──────── Dataset entries
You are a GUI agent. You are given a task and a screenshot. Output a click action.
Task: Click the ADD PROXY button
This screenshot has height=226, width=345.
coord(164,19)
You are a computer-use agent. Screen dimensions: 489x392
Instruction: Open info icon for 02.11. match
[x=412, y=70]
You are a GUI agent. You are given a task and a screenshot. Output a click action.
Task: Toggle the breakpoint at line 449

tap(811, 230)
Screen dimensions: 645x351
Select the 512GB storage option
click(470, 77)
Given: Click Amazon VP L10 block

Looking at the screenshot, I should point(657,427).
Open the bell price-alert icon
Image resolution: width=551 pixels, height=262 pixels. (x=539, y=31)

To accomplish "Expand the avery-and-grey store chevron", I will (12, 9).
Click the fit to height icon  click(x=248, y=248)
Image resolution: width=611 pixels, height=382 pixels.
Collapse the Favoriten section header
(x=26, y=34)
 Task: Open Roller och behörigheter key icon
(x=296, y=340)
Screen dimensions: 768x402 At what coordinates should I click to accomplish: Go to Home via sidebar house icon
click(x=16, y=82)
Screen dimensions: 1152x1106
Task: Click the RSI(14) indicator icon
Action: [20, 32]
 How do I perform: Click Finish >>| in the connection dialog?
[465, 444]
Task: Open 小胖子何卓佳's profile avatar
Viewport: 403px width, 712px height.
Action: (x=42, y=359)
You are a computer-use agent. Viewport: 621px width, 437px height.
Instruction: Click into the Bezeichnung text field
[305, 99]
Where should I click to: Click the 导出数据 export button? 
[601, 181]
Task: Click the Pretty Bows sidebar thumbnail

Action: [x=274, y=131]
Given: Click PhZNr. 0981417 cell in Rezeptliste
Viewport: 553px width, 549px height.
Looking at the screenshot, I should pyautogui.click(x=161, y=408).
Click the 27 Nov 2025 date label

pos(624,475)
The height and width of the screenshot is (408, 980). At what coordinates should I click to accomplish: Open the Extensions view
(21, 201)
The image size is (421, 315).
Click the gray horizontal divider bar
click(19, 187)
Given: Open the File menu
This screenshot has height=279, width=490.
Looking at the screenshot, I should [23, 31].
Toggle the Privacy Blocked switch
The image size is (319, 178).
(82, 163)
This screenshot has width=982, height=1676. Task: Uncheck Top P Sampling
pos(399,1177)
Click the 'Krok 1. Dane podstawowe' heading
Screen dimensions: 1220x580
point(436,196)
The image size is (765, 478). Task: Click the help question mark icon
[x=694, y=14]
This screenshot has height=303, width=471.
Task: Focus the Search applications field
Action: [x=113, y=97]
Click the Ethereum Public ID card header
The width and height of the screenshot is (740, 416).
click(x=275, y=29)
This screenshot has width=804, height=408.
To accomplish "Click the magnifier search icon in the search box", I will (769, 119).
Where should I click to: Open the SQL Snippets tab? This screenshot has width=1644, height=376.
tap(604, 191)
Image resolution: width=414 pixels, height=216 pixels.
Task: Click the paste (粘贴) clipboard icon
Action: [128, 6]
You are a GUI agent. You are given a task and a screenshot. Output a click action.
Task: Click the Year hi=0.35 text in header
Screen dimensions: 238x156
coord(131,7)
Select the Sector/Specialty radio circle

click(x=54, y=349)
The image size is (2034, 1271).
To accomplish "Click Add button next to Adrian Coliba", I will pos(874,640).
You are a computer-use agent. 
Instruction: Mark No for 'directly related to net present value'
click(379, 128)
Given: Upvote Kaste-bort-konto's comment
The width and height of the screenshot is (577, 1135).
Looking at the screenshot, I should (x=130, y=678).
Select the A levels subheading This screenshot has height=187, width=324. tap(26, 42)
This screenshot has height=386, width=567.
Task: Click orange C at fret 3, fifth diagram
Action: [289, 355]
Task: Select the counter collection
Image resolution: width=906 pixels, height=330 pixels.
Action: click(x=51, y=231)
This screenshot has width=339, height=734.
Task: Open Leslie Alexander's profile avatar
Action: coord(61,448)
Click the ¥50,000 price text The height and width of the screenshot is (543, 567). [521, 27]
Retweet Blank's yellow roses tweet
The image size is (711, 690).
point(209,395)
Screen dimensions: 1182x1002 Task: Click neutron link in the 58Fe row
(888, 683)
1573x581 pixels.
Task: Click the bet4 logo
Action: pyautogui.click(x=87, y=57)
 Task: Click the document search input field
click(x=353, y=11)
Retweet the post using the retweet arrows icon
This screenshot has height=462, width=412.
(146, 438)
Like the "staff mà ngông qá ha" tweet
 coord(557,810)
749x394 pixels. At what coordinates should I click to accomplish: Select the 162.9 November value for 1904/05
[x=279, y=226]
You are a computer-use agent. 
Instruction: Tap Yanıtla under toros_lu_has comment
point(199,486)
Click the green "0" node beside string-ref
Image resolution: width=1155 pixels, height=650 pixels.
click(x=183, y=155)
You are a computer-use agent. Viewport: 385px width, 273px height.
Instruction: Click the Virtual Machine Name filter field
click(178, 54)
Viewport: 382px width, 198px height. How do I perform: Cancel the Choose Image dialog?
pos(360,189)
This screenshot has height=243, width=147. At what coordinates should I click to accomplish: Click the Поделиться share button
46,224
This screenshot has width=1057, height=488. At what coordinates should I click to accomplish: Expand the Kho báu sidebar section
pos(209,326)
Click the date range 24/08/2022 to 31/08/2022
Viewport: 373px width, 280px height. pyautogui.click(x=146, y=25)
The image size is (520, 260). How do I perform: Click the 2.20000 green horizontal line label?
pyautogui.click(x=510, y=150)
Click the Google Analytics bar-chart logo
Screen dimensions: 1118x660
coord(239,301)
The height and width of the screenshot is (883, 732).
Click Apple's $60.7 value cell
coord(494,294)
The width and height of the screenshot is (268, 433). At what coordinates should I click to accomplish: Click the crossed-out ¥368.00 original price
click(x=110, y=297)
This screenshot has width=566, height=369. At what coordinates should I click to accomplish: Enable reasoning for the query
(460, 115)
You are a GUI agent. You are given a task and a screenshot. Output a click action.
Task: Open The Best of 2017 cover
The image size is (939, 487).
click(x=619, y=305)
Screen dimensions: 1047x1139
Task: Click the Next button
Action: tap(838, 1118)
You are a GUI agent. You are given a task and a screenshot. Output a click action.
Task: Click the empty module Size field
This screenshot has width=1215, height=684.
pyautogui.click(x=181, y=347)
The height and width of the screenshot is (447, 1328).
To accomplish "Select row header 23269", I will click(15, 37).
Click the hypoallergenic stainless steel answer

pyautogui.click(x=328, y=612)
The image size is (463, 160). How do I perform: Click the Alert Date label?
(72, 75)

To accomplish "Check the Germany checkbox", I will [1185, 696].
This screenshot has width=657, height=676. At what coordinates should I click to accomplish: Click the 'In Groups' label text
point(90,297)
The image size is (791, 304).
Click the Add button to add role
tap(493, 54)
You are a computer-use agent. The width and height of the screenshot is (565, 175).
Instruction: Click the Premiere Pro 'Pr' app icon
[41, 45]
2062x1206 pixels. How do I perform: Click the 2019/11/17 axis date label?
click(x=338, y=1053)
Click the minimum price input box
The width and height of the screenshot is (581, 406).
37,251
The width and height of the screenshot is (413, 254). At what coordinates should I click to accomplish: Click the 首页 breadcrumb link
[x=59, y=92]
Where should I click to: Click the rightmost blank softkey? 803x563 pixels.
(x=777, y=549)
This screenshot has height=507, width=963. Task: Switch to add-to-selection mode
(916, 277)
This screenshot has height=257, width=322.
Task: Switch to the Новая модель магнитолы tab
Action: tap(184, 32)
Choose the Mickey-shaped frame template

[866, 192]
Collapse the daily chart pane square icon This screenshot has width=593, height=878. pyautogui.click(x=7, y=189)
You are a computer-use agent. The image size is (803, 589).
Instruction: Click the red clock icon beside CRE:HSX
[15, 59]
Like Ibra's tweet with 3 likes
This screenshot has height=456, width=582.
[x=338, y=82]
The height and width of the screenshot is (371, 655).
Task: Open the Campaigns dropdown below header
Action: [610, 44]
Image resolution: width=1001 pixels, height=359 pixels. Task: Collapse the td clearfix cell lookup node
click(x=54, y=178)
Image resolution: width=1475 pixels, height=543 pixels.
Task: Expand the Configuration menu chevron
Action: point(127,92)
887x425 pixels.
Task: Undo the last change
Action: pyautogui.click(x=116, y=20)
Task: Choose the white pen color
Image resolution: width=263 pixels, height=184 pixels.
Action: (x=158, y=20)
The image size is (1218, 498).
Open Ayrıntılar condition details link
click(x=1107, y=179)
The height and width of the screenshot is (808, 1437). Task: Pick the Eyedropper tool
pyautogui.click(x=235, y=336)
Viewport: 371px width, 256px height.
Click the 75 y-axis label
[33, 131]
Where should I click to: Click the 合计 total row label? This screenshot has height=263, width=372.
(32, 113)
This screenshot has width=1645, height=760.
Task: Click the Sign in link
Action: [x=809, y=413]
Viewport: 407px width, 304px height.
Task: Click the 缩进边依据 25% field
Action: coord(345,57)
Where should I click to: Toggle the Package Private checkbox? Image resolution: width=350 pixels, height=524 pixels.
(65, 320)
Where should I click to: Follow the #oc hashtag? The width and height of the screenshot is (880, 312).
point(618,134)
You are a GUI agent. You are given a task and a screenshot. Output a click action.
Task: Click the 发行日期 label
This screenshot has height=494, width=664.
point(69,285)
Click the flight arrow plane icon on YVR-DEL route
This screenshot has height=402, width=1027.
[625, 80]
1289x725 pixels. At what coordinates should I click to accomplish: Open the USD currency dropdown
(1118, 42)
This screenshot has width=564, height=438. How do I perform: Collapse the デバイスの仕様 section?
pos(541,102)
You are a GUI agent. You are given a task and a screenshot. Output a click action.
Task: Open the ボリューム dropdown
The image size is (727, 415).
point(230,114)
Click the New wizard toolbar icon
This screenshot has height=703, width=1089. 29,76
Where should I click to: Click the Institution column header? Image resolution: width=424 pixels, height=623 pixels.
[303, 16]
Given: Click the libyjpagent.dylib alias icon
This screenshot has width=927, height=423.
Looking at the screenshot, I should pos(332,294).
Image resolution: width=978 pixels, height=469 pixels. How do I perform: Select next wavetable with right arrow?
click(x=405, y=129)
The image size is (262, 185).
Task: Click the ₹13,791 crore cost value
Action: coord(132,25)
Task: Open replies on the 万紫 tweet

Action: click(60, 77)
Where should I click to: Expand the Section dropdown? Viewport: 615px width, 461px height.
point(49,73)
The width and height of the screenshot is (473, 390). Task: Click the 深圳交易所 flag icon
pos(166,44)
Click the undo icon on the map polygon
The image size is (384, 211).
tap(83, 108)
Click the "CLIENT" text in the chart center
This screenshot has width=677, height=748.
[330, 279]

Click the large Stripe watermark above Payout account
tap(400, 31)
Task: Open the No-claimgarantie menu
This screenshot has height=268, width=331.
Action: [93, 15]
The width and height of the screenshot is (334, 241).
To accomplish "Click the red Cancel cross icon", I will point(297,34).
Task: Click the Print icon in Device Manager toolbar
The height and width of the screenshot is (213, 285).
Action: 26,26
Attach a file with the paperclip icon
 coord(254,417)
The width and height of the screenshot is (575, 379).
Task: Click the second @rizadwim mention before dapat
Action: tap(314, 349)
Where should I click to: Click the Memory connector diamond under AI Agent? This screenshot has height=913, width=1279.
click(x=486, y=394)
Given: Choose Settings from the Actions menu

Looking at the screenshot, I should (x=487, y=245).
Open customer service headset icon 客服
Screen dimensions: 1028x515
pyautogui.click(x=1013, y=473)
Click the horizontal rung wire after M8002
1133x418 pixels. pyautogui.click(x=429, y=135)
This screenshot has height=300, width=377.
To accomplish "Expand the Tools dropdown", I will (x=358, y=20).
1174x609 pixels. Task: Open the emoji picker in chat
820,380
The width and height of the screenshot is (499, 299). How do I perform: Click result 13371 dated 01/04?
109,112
────────────────
■ Your objective ■
Transcribe each line of the data above, unaltered, from the one where "Given: Click Amazon VP L10 block" appears to the one where "Image resolution: width=611" appears, inclusive of both.

■ Worked solution ■
Given: Click Amazon VP L10 block

Looking at the screenshot, I should point(657,427).
Open the bell price-alert icon
Image resolution: width=551 pixels, height=262 pixels. (x=539, y=31)

To accomplish "Expand the avery-and-grey store chevron", I will (12, 9).
Click the fit to height icon  click(x=248, y=248)
Image resolution: width=611 pixels, height=382 pixels.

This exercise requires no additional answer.